I've noticed lately that when I'm giving a talk or a speech I seem to go into a kind of trance where I construct and deliver sentences without thinking about them on a conscious level. (This is not normally the case unless I am sufficiently inebriated.) This is absolutely essential because I can shut down the conscious part of my mind and therefore not notice that lots of people are watching me. One might ask why I can't duplicate this in normal conversation, and the answer seems to be that I rely on the prompts from my prepared notes or slides or whatever, and in more free-form circumstances some more conscious thought is necessary. I used to have difficulties with freezing up during the question period following a talk and I think this is the reason. (I've since improved in this regard.)

Tags: Academia, Life, Physics, Science

A theoretical paper in which they explain their states??? That's a rare breed. (Note: I do this except when forced not to by journals with strict page maxima, and this is one of the reasons a majority of my stuff is not submitted to such journals. In these situations, a common criticism I get from referees is that I show too many steps. Sigh... sometimes it feels like some of these people are saying one's work can't be good if the paper is too understandable. [I don't think I've ever had a paper killed for this, but I have had to accomodate multiple referees by removing steps.] It's one of the many unfortunate things going on in the world of journal publications.)

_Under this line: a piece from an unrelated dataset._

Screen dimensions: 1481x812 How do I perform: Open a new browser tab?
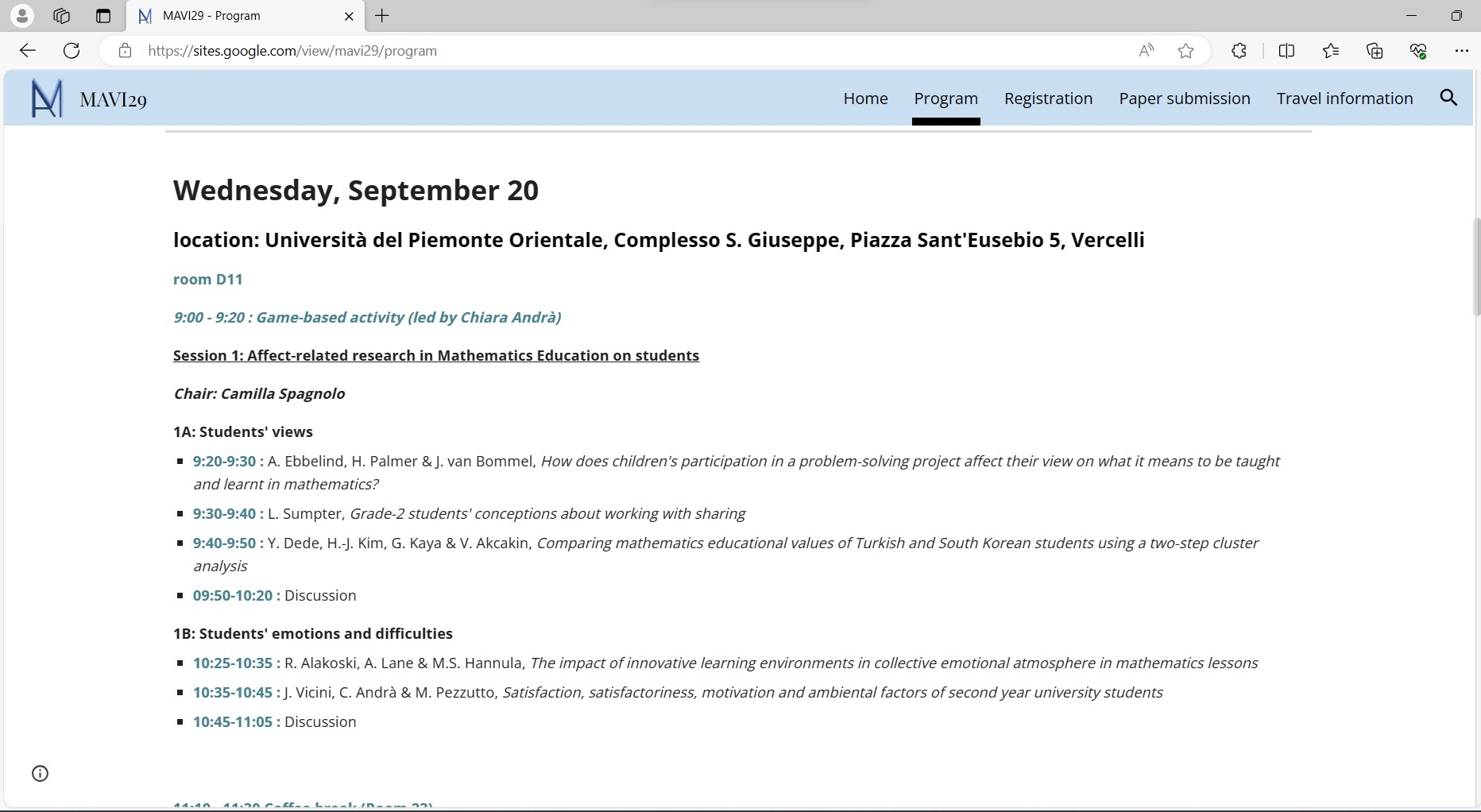point(382,16)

Off topic (but I'm impatient for Travis's open thread): What is up with nominating the new justice for Chief Justice? Shouldn't experience on the High Court be kind of a prerequisite for that...? I am too lazy to check if there's precedent for this, but it irks me. I know the guy has to have tons of experience just for the original nomination, but bypassing people who have sat on the Court for years seems rather strange to me.

Posted by: Mason | September 6, 2005 11:11 PM

Well, this came off the preprint server so they could still get rejected by PRB for excessive clarity... :)

As for the CJUS nomination, there was a post at Lawyers, Guns and Money about this. It turns out only three of the 16 prior Chief Justices were previously Associate Justices. On the other hand Roberts has very little judicial experience in general (he's been a judge for what, two years?) which should very much be an issue.

Posted by: Arcane Gazebo | September 7, 2005 12:06 AM

Wow, I would never have guessed that there's that much precedent for this (your additional point notwithstanding).